Background: Nitric oxide is the main inhibitory neurotransmitter in the internal anal sphincter. UK 357,903 (an inhibitor of type-5 phosphodiesterase (PDE)) prevents hydrolysis of cyclic guanosine monophosphate, enhancing the effect of nitric oxide. We investigated the effect of a single oral dose of UK 357,903 on maximal anal resting pressures (MARP) in healthy subjects. Methods: This was a double-blind, placebo-controlled, three-way cross-over study with four treatment arms. Twelve male subjects were randomized to receive three of four treatments: single oral dose of UK 357,903 (10 and 100 mg), single dose (0.5 g) of topical 0.2 per cent glyceryl tri-nitrate (GTN) paste applied perianally or oral placebo.
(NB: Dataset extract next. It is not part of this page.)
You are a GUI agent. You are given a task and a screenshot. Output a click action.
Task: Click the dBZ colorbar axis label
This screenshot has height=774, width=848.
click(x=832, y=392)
For each study period, MARP was recorded prior to dosing and for 2.5 h postdose. Squeeze pressures were recorded 1.25 and 2.5 h postdose. Results: One subject withdrew consent and was excluded. The maximum change from baseline MARP was 28.7, −71.6, 3.92 and −37.6 per cent for placebo, 100 mg UK 357,903, 10 mg UK 357,903 and GTN, respectively. The difference between placebo and 100 mg UK 357,903 was significant (P = 0.001). Squeeze pressures were unchanged. High-dose UK 357,903 caused facial flushing in two subjects, headaches in four subjects and penile erections in two subjects. GTN caused headaches in four subjects. Conclusions: This study shows that the 100 mg UK 357,903 causes a significant reduction in MARP compared to placebo and GTN. PDE-5 inhibitors may benefit patients with internal anal sphincter hypertonia, including anal fissures.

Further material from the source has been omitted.